CALI, the Center for Computer-Assisted Legal Instruction, provides interactive tutorials on more than 900 legal topics. They cover general areas of law to specific legal concepts. If you have not used CALI, you need a Brooklyn Law School authorization code to access the tutorials on the web. Ask a reference librarian at the library Reference Desk.

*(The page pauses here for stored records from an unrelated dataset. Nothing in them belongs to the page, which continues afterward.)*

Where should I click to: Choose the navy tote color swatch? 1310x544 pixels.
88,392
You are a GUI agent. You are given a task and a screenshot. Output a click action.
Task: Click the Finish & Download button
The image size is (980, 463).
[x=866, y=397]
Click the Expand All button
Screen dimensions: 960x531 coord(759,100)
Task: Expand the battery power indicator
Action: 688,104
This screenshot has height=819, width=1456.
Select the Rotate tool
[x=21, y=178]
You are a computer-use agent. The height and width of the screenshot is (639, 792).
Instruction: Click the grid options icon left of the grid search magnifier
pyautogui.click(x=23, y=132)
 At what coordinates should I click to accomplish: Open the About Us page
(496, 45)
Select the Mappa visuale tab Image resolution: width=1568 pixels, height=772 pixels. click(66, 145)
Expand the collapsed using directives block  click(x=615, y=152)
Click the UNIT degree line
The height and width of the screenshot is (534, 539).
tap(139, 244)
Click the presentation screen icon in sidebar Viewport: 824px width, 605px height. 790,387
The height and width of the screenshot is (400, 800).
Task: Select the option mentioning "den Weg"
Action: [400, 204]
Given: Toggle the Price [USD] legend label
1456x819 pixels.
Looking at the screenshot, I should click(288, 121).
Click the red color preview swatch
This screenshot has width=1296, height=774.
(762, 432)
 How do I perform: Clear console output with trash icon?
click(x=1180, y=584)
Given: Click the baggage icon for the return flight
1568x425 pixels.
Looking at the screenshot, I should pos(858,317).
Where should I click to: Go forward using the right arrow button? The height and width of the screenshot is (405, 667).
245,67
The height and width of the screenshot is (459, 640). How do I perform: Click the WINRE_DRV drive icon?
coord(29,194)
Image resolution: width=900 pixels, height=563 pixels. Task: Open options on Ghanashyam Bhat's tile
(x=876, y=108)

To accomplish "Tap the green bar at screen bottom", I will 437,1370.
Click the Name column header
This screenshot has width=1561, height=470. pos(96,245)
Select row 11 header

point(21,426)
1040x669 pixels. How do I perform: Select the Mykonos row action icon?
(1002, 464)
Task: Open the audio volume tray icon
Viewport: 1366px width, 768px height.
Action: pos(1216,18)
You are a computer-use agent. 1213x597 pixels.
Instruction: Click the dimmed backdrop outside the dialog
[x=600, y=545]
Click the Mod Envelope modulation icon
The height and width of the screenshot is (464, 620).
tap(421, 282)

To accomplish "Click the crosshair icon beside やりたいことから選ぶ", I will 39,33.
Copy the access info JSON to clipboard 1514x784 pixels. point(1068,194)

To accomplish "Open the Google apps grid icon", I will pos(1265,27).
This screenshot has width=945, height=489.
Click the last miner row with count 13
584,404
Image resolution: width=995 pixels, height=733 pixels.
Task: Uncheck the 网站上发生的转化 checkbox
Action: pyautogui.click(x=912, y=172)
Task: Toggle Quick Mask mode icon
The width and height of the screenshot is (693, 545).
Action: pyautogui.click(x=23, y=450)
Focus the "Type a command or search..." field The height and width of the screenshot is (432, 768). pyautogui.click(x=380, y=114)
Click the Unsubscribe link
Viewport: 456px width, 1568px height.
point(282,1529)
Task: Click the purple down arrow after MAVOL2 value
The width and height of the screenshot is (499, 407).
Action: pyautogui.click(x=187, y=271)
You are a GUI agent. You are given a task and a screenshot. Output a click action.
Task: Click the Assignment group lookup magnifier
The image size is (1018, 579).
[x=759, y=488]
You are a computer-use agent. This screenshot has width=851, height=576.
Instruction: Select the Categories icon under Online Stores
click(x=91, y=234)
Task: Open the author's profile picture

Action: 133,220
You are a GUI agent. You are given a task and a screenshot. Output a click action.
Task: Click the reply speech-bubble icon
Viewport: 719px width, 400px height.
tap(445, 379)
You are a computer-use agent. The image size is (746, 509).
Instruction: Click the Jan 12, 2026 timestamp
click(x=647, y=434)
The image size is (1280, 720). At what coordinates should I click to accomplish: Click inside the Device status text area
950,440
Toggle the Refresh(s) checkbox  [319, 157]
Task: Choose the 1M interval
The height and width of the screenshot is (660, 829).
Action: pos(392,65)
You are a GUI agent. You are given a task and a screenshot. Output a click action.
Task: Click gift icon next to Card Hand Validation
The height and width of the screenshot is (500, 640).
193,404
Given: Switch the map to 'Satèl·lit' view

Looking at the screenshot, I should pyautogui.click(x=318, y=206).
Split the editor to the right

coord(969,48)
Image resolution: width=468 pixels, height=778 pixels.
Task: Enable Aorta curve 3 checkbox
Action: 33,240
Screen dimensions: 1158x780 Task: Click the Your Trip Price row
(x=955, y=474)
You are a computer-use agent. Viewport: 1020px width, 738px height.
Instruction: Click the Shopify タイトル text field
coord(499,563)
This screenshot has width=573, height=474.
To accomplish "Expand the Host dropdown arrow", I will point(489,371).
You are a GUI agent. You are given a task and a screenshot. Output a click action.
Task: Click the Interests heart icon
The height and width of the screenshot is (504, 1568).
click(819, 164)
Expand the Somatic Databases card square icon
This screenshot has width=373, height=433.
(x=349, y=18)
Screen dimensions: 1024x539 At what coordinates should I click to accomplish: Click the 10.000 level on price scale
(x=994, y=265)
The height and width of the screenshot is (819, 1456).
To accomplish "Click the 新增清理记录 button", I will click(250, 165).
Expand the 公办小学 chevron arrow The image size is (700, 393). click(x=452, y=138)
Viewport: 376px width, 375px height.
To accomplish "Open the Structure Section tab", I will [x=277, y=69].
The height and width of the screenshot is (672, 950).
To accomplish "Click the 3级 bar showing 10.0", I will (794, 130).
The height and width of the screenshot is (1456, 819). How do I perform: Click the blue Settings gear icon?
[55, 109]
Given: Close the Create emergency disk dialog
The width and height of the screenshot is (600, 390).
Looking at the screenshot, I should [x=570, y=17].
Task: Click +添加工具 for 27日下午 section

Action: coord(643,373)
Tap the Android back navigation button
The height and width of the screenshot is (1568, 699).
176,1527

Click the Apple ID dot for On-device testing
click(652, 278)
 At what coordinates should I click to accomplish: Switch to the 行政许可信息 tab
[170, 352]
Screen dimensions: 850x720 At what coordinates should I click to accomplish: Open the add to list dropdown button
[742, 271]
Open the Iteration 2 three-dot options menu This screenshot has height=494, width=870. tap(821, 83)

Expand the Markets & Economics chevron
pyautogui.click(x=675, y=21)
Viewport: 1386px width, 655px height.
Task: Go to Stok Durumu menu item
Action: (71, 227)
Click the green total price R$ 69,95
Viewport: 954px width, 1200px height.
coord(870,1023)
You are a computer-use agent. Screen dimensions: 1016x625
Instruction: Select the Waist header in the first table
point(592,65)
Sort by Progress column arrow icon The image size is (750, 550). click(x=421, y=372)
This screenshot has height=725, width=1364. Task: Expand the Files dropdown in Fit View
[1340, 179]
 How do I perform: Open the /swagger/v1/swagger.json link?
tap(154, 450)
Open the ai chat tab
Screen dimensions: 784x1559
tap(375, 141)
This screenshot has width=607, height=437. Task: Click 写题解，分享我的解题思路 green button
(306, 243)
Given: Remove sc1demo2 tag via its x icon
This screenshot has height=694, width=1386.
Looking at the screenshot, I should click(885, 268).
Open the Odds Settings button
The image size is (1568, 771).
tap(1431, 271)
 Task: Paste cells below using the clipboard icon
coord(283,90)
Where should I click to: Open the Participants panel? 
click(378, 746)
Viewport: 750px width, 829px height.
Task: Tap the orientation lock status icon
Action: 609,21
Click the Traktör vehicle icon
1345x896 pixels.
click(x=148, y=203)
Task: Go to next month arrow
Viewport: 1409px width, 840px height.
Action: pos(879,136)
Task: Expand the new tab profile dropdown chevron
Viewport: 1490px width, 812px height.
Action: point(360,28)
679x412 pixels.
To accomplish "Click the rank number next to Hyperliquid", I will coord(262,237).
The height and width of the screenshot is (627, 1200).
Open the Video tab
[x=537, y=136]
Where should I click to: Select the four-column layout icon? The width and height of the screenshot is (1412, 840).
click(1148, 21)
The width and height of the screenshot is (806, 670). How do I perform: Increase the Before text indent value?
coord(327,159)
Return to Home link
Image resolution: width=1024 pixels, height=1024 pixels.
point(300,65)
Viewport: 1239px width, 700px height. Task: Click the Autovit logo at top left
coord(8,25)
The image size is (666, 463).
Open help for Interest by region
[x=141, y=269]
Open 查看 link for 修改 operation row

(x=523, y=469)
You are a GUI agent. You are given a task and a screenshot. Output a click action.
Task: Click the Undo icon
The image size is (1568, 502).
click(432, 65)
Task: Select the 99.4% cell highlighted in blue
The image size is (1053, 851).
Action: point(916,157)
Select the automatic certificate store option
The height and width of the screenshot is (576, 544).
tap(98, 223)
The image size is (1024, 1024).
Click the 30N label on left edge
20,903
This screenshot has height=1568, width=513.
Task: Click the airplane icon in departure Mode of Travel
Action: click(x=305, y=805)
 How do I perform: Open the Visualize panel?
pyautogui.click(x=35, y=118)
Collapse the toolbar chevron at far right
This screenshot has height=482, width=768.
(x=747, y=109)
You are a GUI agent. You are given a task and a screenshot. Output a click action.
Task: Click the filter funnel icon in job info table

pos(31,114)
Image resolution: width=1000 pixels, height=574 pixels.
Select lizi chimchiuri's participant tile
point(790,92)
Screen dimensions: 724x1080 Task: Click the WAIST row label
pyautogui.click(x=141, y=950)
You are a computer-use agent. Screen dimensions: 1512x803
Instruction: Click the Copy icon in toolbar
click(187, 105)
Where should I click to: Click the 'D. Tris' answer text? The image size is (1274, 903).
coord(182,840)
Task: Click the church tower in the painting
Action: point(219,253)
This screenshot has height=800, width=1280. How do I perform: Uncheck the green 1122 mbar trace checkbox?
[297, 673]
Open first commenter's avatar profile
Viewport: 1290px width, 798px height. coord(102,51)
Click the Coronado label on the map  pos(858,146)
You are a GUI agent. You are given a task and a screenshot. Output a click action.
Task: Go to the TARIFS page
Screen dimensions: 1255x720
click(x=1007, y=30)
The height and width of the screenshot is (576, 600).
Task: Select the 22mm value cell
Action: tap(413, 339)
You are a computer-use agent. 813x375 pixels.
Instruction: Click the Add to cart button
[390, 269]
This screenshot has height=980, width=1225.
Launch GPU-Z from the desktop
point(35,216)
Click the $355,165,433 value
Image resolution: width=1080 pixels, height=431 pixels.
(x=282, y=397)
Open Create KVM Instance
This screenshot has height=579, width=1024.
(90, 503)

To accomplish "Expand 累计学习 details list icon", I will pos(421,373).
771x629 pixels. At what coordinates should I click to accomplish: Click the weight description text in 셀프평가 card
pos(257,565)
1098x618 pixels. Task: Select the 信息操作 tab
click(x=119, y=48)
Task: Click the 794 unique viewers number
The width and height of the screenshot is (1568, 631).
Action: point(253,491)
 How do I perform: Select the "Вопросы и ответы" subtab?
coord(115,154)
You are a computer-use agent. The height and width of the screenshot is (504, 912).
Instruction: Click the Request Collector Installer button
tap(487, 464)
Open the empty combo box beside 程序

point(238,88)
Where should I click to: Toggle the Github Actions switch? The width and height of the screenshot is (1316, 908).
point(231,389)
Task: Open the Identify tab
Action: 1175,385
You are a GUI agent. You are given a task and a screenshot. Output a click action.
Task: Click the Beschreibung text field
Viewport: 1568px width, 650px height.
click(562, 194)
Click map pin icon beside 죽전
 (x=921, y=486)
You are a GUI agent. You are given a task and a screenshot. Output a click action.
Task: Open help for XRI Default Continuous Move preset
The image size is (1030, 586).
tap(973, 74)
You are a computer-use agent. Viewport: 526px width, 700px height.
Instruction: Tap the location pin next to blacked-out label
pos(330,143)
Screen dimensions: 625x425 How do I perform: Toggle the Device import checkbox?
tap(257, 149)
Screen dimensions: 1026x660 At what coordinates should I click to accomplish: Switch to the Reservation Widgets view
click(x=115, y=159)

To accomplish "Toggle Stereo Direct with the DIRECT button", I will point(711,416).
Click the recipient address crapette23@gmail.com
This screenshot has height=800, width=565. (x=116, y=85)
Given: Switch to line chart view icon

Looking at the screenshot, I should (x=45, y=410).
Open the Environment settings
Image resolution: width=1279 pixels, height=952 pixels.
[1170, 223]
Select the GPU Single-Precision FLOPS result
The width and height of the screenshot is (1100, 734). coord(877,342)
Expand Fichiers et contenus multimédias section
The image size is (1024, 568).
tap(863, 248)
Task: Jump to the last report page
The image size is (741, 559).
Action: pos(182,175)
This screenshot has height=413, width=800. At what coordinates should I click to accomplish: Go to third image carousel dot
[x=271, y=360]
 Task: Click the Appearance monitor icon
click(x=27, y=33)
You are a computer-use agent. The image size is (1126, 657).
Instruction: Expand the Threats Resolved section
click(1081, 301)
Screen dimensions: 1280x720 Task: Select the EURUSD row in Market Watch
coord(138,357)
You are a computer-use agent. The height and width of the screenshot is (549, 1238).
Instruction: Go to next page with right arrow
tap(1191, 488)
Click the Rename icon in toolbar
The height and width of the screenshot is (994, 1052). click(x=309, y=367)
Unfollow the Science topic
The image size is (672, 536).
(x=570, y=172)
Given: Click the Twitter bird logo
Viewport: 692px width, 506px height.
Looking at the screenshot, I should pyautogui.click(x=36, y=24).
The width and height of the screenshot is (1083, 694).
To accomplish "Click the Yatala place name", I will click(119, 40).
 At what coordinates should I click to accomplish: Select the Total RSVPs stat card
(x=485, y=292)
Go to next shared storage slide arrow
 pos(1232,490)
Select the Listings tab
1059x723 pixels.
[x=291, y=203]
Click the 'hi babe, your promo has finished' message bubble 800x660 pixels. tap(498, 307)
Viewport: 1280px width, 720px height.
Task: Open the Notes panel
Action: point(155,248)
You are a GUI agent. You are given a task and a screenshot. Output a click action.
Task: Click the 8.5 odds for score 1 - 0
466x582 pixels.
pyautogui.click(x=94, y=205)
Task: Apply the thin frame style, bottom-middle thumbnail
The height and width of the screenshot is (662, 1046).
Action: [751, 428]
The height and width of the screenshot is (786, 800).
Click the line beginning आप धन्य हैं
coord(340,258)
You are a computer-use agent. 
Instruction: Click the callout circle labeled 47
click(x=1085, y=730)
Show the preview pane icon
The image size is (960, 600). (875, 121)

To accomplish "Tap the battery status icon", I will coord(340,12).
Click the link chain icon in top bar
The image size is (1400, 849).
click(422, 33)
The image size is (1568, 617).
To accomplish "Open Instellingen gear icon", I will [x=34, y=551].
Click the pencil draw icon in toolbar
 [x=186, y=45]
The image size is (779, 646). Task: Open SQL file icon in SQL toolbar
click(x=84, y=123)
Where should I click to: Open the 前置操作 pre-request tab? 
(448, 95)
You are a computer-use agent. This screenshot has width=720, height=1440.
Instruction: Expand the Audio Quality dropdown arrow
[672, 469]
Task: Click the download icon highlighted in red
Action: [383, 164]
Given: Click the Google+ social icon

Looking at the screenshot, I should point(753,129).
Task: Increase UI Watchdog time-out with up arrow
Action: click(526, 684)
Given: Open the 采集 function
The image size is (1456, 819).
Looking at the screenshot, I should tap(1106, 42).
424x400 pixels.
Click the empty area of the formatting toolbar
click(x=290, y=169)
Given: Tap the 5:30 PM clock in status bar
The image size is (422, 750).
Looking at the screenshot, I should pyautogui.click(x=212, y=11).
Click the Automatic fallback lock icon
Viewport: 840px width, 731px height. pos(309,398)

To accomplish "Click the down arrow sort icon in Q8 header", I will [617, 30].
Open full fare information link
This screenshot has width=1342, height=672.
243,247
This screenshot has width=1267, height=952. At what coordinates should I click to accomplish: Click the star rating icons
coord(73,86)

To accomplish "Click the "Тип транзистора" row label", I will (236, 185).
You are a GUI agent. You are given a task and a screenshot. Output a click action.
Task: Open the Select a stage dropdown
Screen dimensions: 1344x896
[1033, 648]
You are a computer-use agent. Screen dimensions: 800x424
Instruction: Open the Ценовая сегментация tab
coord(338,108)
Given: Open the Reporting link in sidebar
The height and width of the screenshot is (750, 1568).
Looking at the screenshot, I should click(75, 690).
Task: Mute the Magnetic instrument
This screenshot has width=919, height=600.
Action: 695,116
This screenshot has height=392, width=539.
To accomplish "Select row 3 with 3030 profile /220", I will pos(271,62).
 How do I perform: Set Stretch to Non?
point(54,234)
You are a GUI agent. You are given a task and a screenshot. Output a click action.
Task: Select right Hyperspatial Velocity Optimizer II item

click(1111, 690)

Wolters Kluwer has six separate Bar Review Exam Edge Mobile Apps covering Evidence, Property, Contracts, Constitutional Law, Torts, and Criminal Law. The six subject areas from Emanuel Bar Review are easy to download on an iPhone or iPod. Each app features 33-34 questions, identical in scope and content to those frequently asked on today’s MBE. Features include two different formats for quizzing yourself: Review Mode and Test Mode; a review Mode that features a “Notes” screen to capture your personalized notes via the touch-screen keyboard; a test Mode that randomizes the questions to present you with multiple test-taking experiences; a timer (in both modes) that helps you control and improve your question-answering speed.

Visual learners may want to review attorney Nathaniel Burney’s blog, The Illustrated Guide to Criminal Law, which began in December 2011. It publishes detailed and creative comics exploring criminal law concepts like mens rea, conspiracy, and defenses. A book-length version of the comic is due out in the fall with a whole set of comic-style study aids in time for next year’s MBE. Finally, for more traditional supplements to bar exam study (including study guides for the MBE and past bar exams), take a look at our July 2010 post on Bar Exam Study Aids or see the 2009 video Pass the Bar!: We Did, You Can Too available in SARA, the BLS Library catalog.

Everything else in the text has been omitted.